Schlechter Geruchssinn – naher Tod

„Wir vermuten, der Verlust des Geruchssinns ist wie der Tod des Kanarienvogels in der Kohlenmine“, sagt Jayant Pinto von der University of Chicago. Es sei ein frühes Warnsignal und zeige an, dass etwas Schlimmes passiert ist. Daraus ließe sich ein nützlicher klinischer Test entwickeln, der schnell und kostengünstig Patienten mit hohem Sterberisiko identifizieren kann. „Natürlich stirbt niemand, nur weil sein Geruchssinn geschädigt ist“, sagt Martha McClintock, die Leiterin des Forscherteams. Noch ist unbekannt, warum der Verlust dieser Sinneswahrnehmung mit einer verkürzten Lebensdauer zusammenhängt.
Die Studie erfasste Daten von etwa 3000 Männern und Frauen im Alter zwischen 57 und 85 Jahren. Die Auswahl war repräsentativ für die US-amerikanische Bevölkerung dieser Altersgruppe. In den Jahren 2005/06 wurden alle Probanden ausführlich befragt und auf ihren Geruchssinn getestet. Der Test bestand darin, die Gerüche von Pfefferminz, Fisch, Orangen, Rosen und Leder zu erkennen. Dazu rochen die Testpersonen an “Schnüffelstiften” – umfunktionierten Filzschreibern, die anstelle von Tinte jeweils einen der Geruchsstoffe enthielten – und wählten als Antwort eine von vier vorgegebenen Möglichkeiten aus.
Erwartungsgemäß waren die Ergebnisse umso schlechter, je älter ein Proband war. Zweidrittel der 57-Jährigen erkannten alle fünf Proben. Bei den 85-Jährigen gelang das nur noch einem Viertel.
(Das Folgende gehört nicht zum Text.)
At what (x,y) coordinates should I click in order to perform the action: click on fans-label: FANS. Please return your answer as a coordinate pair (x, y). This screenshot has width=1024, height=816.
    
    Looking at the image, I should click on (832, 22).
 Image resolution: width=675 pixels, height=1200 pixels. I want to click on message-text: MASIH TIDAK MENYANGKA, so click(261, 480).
Insgesamt erzielten 78 Prozent aller Frauen und Männer vier oder fünf Treffer, was einer normalen Riechleistung entsprach. 3,5 Prozent lagen nur in einem oder gar keinem Fall richtig. Fünf Jahre später waren 430 Personen gestorben. Von denjenigen, die beim Riechtest am schlechtesten abgeschnitten hatten, starben 39 Prozent. Von denen mit normalem Geruchssinn waren es nur zehn Prozent. Nach Berücksichtigung von Einflussfaktoren wie Alter, Geschlecht, Bildungsstand, generelle Gesundheit, Ernährung, Tabak- und Alkoholkonsum hatten die Teilnehmer mit beeinträchtigtem Geruchssinn noch immer ein bis zu 3,4-fach höheres Sterberisiko als die Normal-Riecher. Bereits ein nur leicht verringertes Riechvermögen war mit einer erhöhten Sterbewahrscheinlichkeit im 5-Jahreszeitraum verbunden. Demnach ist ein gestörter Geruchssinn im Alter ein zuverlässigeres Warnsignal für einen nahen Tod als Herzschwäche, Krebs und Lungenkrankheiten. Lediglich ein schwerer Leberschaden erwies sich als ein noch deutlicherer Hinweis auf eine kurze Lebensdauer.
Ein stark nachlassendes Geruchsvermögen hat weitreichende Folgen. So sinkt, da dadurch auch der Geschmack beeinträchtigt ist, die Lust am Essen, was eine schlechte Ernährung begünstigt. Aus früheren Untersuchungen ist außerdem bekannt, dass eine geschädigte Geruchswahrnehmung neurodegenerative Krankheiten wie Alzheimer oder Parkinson ankündigt. Da der Riechnerv eine direkte Verbindung zwischen Außenwelt und Gehirn herstellt, könnten Giftstoffe, Viren oder Feinstaubpartikel der Luft auf diesem Weg auch in das zentrale Nervensystem gelangen und andere wichtige Körperfunktionen schädigen. Ein schlechtes Ergebnis beim Riechtest könnte ein Anzeichen für eine generell geschwächte Regenerationsfähigkeit des Körpers sein, vermuten die Autoren. Denn die Geruchsfunktion ist auf spezielle Stammzellen angewiesen, die sich ständig erneuern müssen. Ein beschleunigtes Absterben dieser und anderer adulten Stammzellen des Körpers wäre eine mögliche Ursache für das beobachtete erhöhte Sterberisiko.